O bilhete da liberdade na saúde e na doença
Hoje é tudo mais limpo e mais distanciado… Os hospitais têm parques de estacionamento de superfície e subterrâneos, já não há nervos para encontrar lugar cá fora, deixar o carro semi‑pendurado numa árvore, ter de ir de táxi ou de autocarro, aumentando a angústia do momento da consulta externa, ou da visita… Hoje chegamos e partimos como quem paga um bilhete de estacionamento que se guarda em sítio seguro, pois é o garante que vamos por pouco tempo…Hoje os hospitais são centros comerciais de doença, públicos ou privados e patrocinados por bancos que ditam a cor das instalações.
Quem vai por mais tempo tem de fazer os preparativos inerentes à viagem pela doença - Faz a mala, deixa o carro e pede uma boleia ou chama um táxi e, em casos mais difíceis, deixa a casa limpa e os papéis em ordem… Dizia-me a minha avó materna que sabemos sempre quando saímos de casa mas nunca sabemos quando vamos regressar! Dizia-o numa tentativa de estimular que deixássemos a casa arrumada para não “parecer mal” se tivéssemos de entrar com visitas inesperadas mas, num sentido mais profundo, tinha muita razão, a avó Isabel, e muitas vezes me lembro das suas palavras!
Ultimamente, por força da vida e das doenças, tenho visitado hospitais, clínicas, centros de saúde e instituições médicas em geral… Desde o final de Dezembro tenho tomado contacto com inúmeras realidades: O Hospital-hotel; o Hospital-público; o centro de saúde do bairro; a clínica de radiologia… Tenho ido nas diversas qualidades: visita, doente, acompanhante. Porém, o único denominador comum é que posso sempre levar o carro, posso sempre sair passado algum tempo e essa liberdade da saída marca a fronteira entre a saúde e a doença…

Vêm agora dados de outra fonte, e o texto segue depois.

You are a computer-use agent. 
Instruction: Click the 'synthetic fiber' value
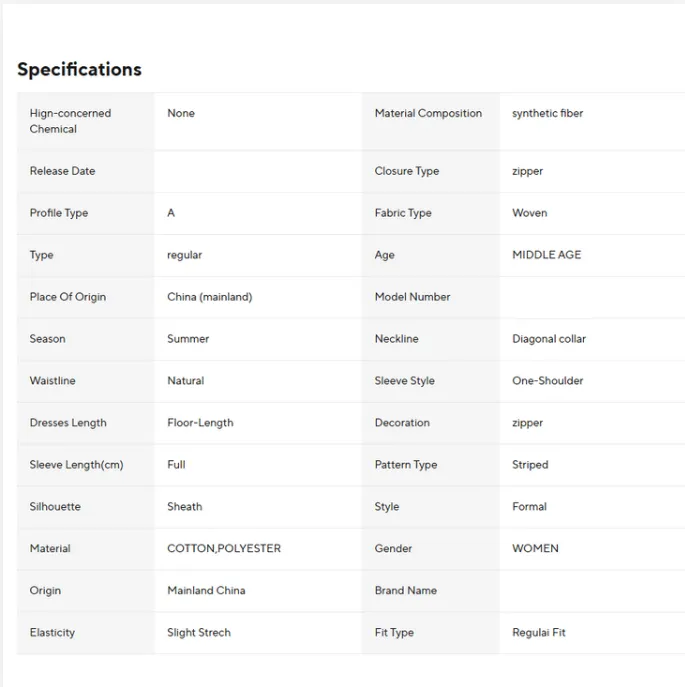[x=547, y=113]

Ter alta é uma coisa maravilhosa, poder passar os portões de um hospital e deixá-lo para trás, ainda que seja por umas horas ou um dia, é sempre um momento de libertação! Quando fui mãe o momento que mais me comoveu não foi o dia do nascimento das minhas filhas, foi o dia em que mas deixaram levar para casa… Lembro-me de subir muitas escadas chorando em silêncio, de alegria. Os hospitais, independentemente de terem melhores ou piores condições são espaços de limite, de grande dor, mas também de grande alegria: a dor da perda, do desengano, do desconsolo de ter chegado ao fim das soluções e a cura não aparecer, a alegria de ter enganado a doença, de ter adormecido o mal, de ter vencido a morte, ou de ter uma nova vida nas mãos!
Passo os portões à entrada nos hospitais e sinto que vou de encontro a edifícios cheios de desilusão e esperança e cada vez que o faço esforço-me por não pensar muito nisso, para não ser piegas, porque a saúde e a doença necessitam de optimismo e sentido de humor para não serem tão pesadas!
Às vezes penso que muito do heroísmo dos médicos advém da conquista diária de deixarem o hospital e recuperarem a liberdade. Nestes últimos dias tenho respirado fundo, num prazer egoísta, antes de passar os portões à saída, depois da hora da visita, e nesses instantes o bilhete do parque transforma-se num passaporte para um mundo cheio de oportunidades!